Dès les premières images, Coppola insuffle à son film une texture onirique : la photographie d'Edward Lachman est baignée de lumières pastel, de reflets mordorés et d'une douceur qui nimbe chaque plan d'une sensation d'irrealité. La musique d'Air parachève cette suspension du temps.
Ce voile esthétique renforce la dualité du film : une tragédie voilée de grâce, un récit suffocant sous des images diaphanes. Coppola ne cherche pas à asséner une brutalité naturaliste, mais à transformer la souffrance en poésie.

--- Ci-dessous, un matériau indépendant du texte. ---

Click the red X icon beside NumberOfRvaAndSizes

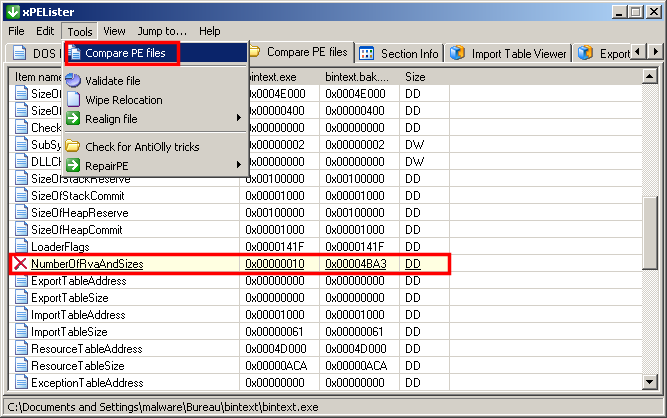point(20,264)
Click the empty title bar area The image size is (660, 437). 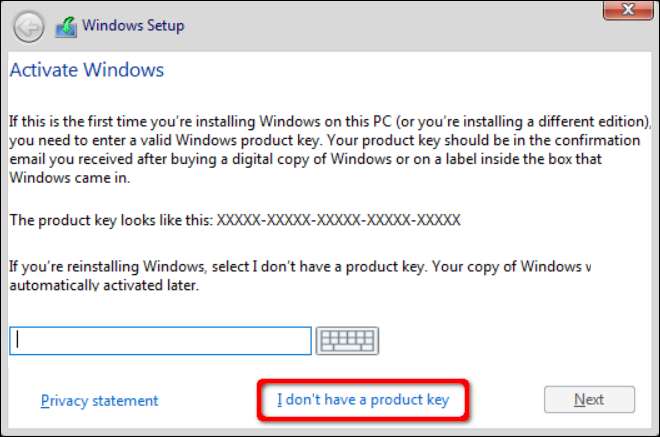[x=400, y=27]
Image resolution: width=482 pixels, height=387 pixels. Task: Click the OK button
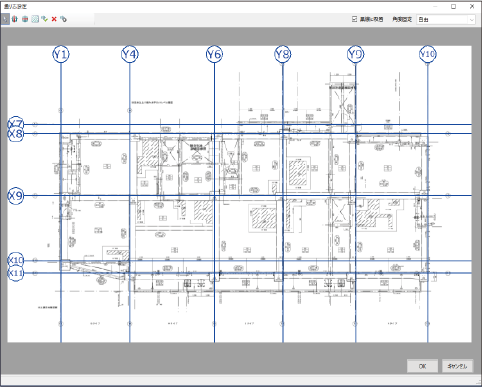pos(422,366)
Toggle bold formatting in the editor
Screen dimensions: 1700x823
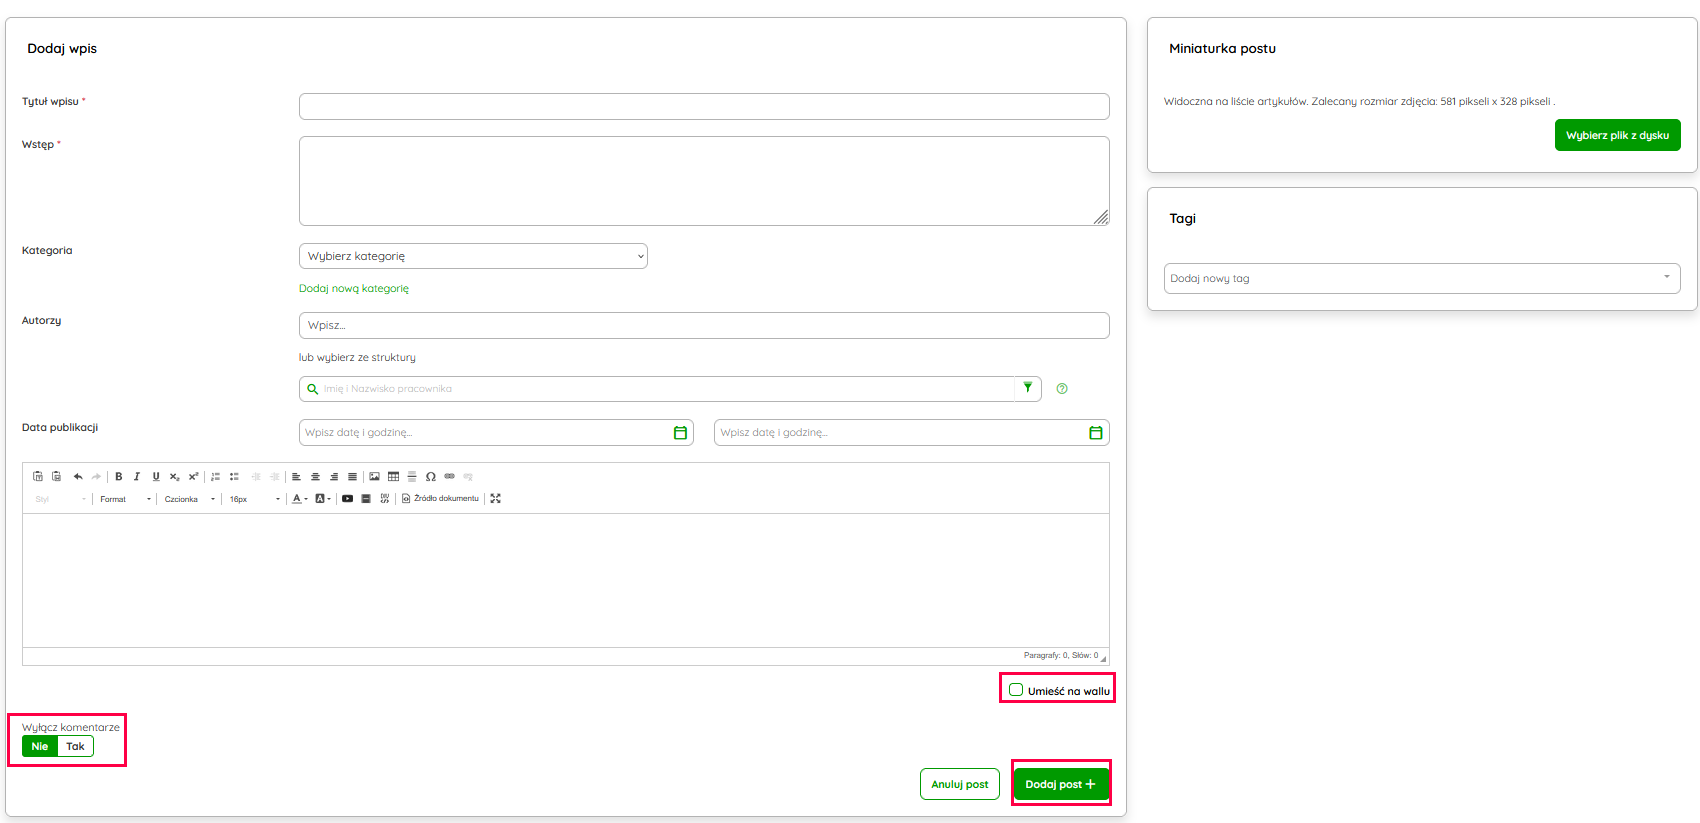coord(119,477)
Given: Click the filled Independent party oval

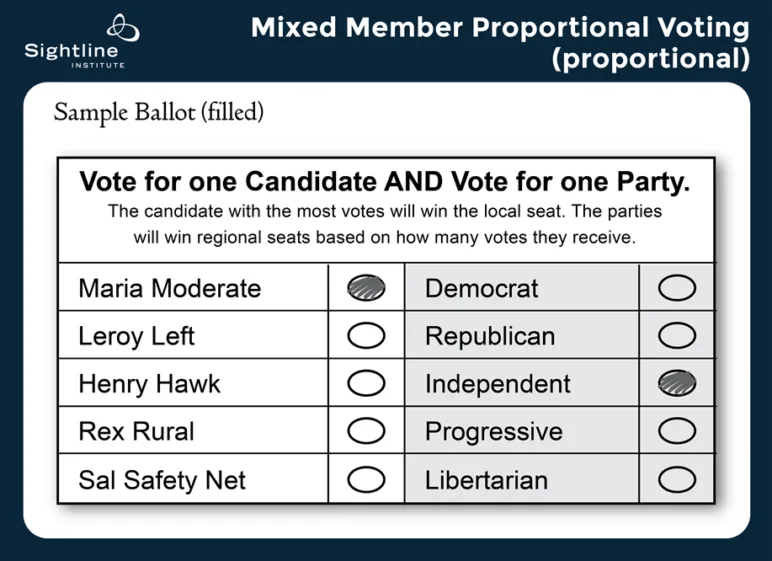Looking at the screenshot, I should pyautogui.click(x=677, y=384).
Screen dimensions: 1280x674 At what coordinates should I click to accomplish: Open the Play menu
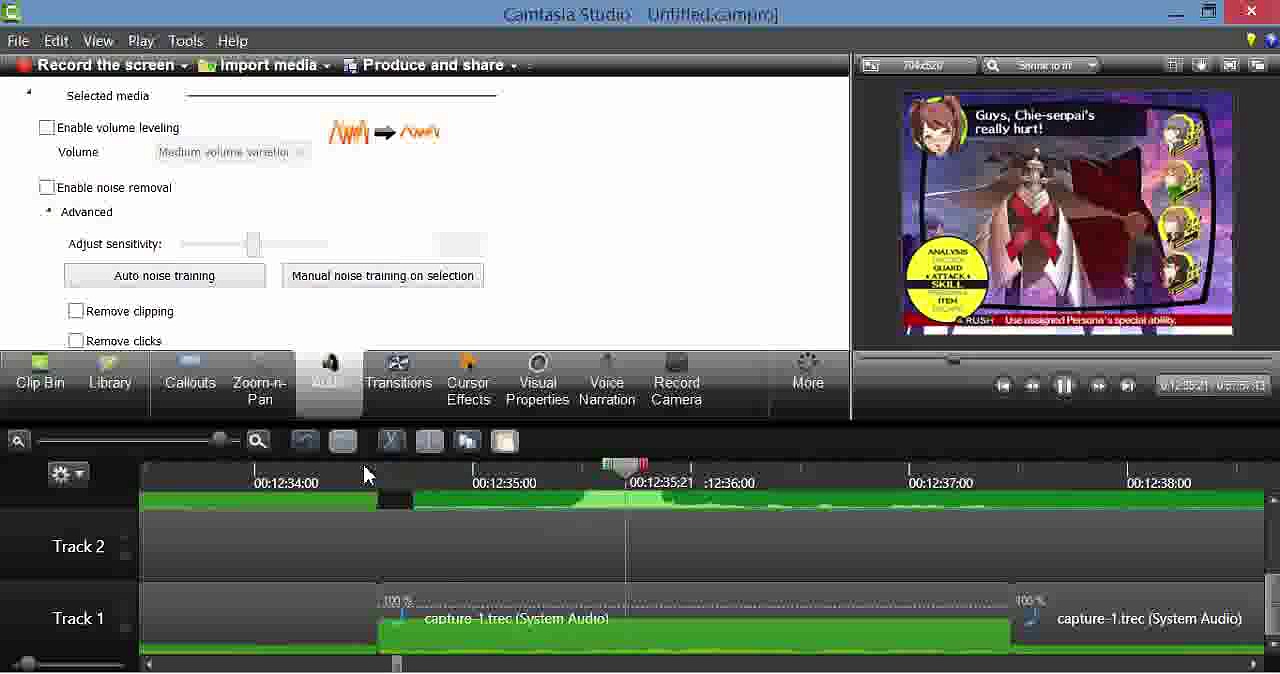click(141, 41)
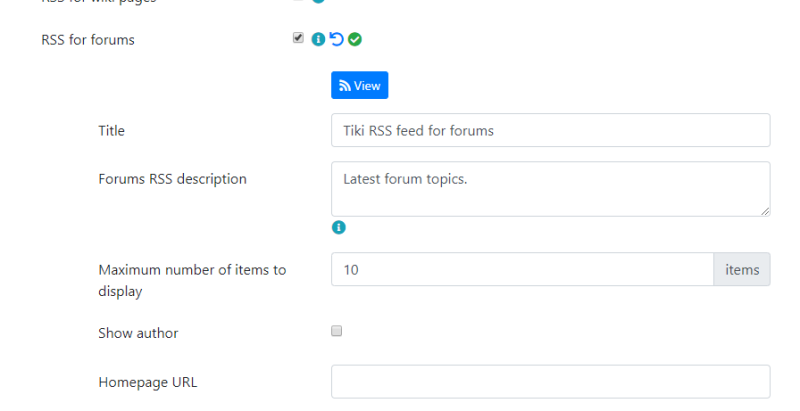The height and width of the screenshot is (411, 800).
Task: Open the forums feed with the View button
Action: (360, 85)
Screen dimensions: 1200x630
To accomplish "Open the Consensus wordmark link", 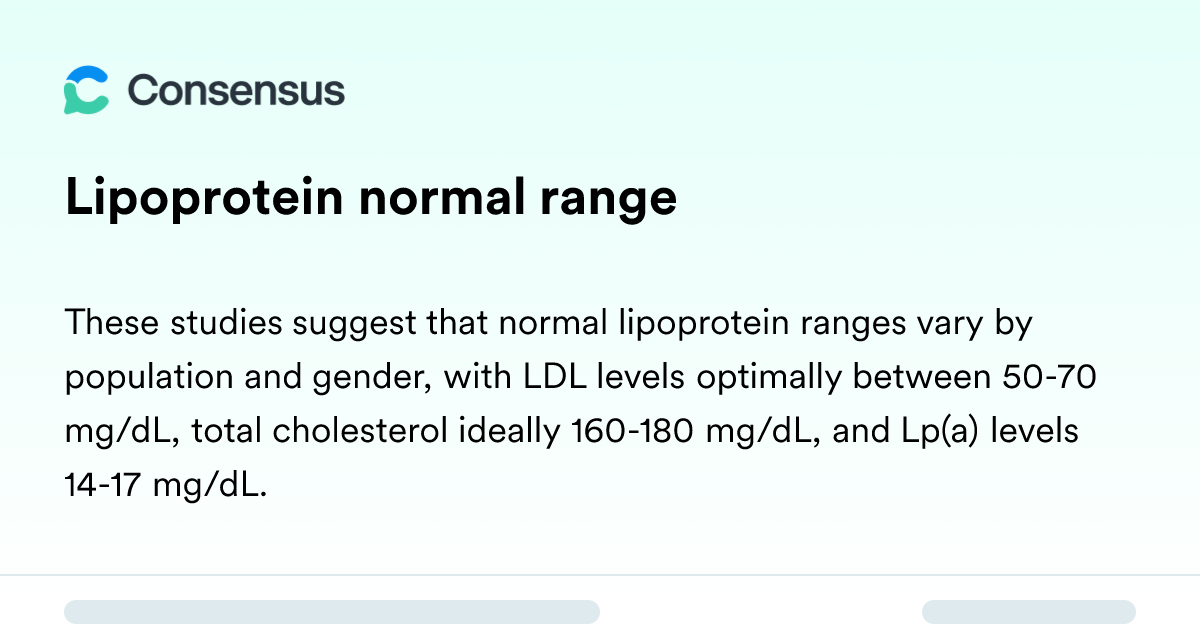I will point(236,90).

Sous cette délicate dentelle visuelle, le film déploie une critique du carcan parental. Mme Lisbon, Kathleen Turner, orchestre un huis clos où l'interdit règne en maître. Derriere une façade de protection, elle annihile peu à peu toute respiration, tout espace d'épanouissement pour ses filles. Cette prison domestique ne se structure pas par des actes de violence explicite, mais par une succession de restrictions qui minent insidieusement l'identité des Lisbon.
Pourtant, Coppola ne cède pas à la tentation du manichéisme : le père Lisbon (James Woods) est une figure effacée, un fantôme désarmé face à la rigueur de sa femme. La famille Lisbon n'est pas un simple foyer oppressif, mais un microcosme de la violence silencieuse qui, sous couvert d'amour, peut devenir un instrument d'effacement.
Virgin Suicides ne se limite pas à l'évocation d'une jeunesse brisée : c'est aussi une réflexion sur la manière dont les femmes sont perçues et enfermées dans des fantasmes projetés. Les narrateurs ne cherchent pas à comprendre les Lisbon, ils les idolâtrent, les figent dans une image inaltérable, une icône du désir inaccessible. Leur intériorité nous échappe, et c'est précisément là que réside le génie du film : leur mystère ne tient pas à une nature fuyante, mais à l'incapacité du regard masculin à appréhender leur subjectivité.
Le dénouement de Virgin Suicides ne cherche ni à donner un sens aux suicides ni à apporter une résolution. Coppola laisse planer un mystère qui ne se dissipe jamais, soulignant l'impossibilité d'expliquer certains drames.